İki polis duruyor başında. Biri eğilmiş, “Hey hemşerim kalk” diye dürtüklüyor adamı. Diğeri durduğu yerden öylece izliyor ikisini. Neden sonra yerde olan nabzını kontrol etmeyi akıl ediyor. Bir doktor edasıyla iki parmağını koyup bekliyor. Dünyada bilinmeyen bir hastalığı teşhis eder gibi halleri. “Ne olmuş?” diye soruyor diğeri. “Ölmüş” diye yanıtlıyor onu doktor özentisi.
-Nereden anladın peki?
-Ben ilk yardım kursuna gittim, diyor, adamın yanından doğrulurken. Diğeri küçümser bir edayla,
-Oğlum ne âlâkası var ilk yardımla ölümün?
Kelimelerle anlatmakta zorlanacağımız el hareketleri ve yüz ifadesiyle yanıtlıyor onu mesai arkadaşı. Ortada önemli bir durum yokmuş gibi günlük konuşmalarına devam ediyor onlar.

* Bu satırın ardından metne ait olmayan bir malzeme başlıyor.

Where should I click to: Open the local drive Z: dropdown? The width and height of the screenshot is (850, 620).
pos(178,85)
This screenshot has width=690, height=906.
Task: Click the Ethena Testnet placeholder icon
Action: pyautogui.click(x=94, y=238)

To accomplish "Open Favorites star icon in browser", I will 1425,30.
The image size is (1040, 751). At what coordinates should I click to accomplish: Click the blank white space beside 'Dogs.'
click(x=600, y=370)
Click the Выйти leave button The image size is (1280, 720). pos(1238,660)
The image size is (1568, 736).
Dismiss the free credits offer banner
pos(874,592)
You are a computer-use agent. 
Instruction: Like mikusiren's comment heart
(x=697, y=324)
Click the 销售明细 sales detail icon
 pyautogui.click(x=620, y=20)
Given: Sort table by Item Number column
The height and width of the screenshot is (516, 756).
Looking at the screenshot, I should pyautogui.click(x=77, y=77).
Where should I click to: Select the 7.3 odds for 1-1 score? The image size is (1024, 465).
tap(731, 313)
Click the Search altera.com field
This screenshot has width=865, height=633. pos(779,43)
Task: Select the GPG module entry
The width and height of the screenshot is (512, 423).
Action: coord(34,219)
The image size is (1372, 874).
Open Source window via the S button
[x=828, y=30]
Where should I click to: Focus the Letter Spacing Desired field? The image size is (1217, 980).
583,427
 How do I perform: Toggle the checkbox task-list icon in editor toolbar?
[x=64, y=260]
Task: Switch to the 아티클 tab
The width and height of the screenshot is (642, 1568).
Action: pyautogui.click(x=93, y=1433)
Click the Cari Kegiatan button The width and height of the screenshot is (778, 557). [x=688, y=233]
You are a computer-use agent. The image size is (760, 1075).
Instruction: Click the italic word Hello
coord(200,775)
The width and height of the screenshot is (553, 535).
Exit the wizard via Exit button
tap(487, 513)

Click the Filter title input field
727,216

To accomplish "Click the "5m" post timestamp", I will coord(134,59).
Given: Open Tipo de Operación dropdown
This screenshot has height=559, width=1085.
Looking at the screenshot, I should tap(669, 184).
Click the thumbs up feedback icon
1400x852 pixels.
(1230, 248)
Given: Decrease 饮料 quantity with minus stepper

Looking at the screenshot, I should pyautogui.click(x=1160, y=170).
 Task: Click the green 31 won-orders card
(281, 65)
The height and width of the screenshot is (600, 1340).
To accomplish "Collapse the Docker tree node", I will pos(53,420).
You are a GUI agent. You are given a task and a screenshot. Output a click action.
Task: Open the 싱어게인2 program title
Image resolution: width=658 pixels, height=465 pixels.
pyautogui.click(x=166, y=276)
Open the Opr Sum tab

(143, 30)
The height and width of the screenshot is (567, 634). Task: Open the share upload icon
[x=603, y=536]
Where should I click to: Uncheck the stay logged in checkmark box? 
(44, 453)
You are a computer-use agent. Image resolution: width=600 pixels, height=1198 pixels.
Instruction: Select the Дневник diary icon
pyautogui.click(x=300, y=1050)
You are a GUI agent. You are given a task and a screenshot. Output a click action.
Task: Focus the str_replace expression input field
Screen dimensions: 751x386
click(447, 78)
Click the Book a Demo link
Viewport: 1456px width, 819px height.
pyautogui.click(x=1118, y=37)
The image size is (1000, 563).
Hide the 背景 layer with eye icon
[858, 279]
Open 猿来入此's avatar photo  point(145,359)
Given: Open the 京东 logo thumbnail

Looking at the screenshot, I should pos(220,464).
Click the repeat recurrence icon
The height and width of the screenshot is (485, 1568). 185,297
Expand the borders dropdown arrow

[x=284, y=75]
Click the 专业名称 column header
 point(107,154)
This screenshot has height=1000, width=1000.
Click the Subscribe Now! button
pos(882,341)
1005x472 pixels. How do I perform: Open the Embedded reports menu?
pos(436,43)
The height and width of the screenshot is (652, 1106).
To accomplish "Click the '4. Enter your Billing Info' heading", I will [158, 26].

Hayatın uzun zamandır gözden çıkardığı biri için, daha fazla kelime sarfetmeyi gerekli görmüyorlar demek ki.
Soğuk bir ocak akşamı, bütün gün yağan yağmurun ıslattığı kaldırım taşlarına boylu boyunca uzanmış Faruk Bey, yüzünde garip bir ifade. Üzüntülü mü, sevinçli mi çözemiyoruz tam. Hani mümkün olsa yüzünün sol yanı mutlu, sağ yanı üzgün diyeceğiz ama…
Yerde yatan bu adam, ömrü boyunca karıncayı bile incitmemiş biri. Sadece yere düştüğünde ezivermiştir, etrafta gezinen karıncaları belki. Ama öyle anlıyoruz ki, mecburiyetten onun da bu zalimliği.